I am new in python 2.7 and I am trying to extract some info from html files. More specifically, I wand to read some text information that contains multilanguage information. I give my script hopping to make things more clear.

import urllib2
import BeautifulSoup

url = ''

page = urllib2.urlopen(url).read().decode("utf-8")
dom = BeautifulSoup.BeautifulSoup(page)
data = dom.findAll('meta', {'name' : 'keywords'})

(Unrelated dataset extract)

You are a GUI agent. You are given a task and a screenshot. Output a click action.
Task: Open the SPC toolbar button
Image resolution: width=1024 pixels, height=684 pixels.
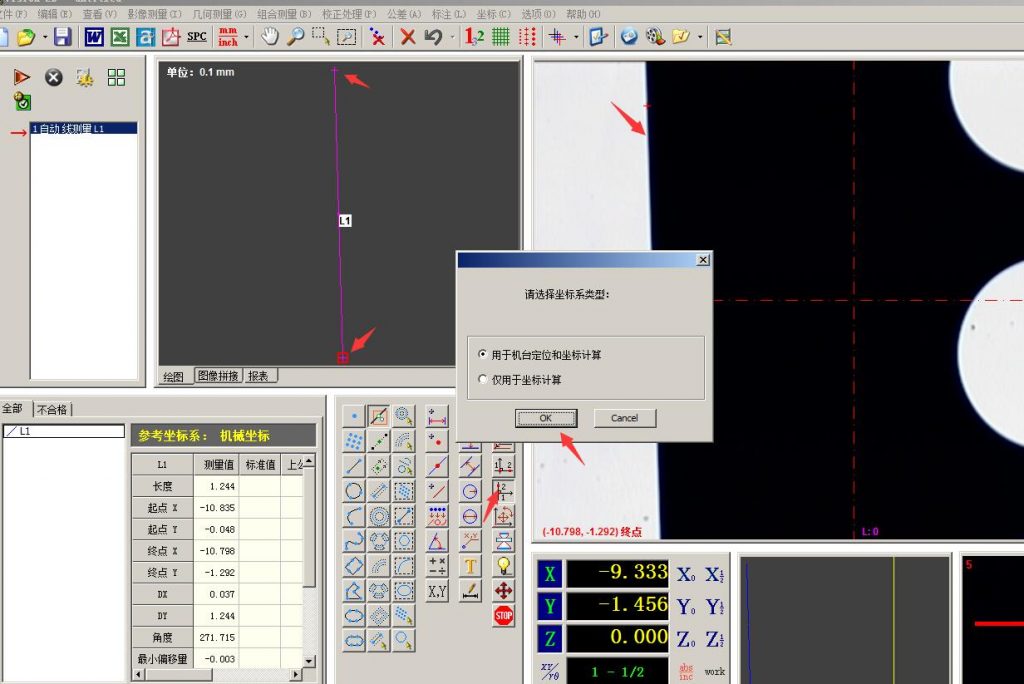(x=197, y=37)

print data[0]['content'].encode("utf-8")

the result I am taking is

BBCϊ╕φόΨΘύ╜ΣΎ╝Νϊ╕╗ώκ╡Ύ╝Ν, email news, newsletter, subscription, full text

The problem is in the first string. Is there any way to print what exactly I am reading? Also is there any way to find the exact encoding of the language of each script?

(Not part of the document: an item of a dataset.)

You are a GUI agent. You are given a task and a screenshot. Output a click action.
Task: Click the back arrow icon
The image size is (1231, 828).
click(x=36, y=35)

PS: I would like to mention that the site selected totally randomly as it is representative to the problem I am encountering.

Thank you in advance!


  • You have problem with the terminal where you are outputting the result. The script works fine and if you output data to file you will get it correctly.


    import urllib2
    from bs4 import BeautifulSoup
    url = ''
    page = urllib2.urlopen(url).read().decode("utf-8")
    dom = BeautifulSoup(page)
    data = dom.findAll('meta', {'name' : 'keywords'})
    with open("test.txt", "w") as myfile:


    BBC中文网,主页,, email news, newsletter, subscription, full text  

    Which OS and terminal you are using?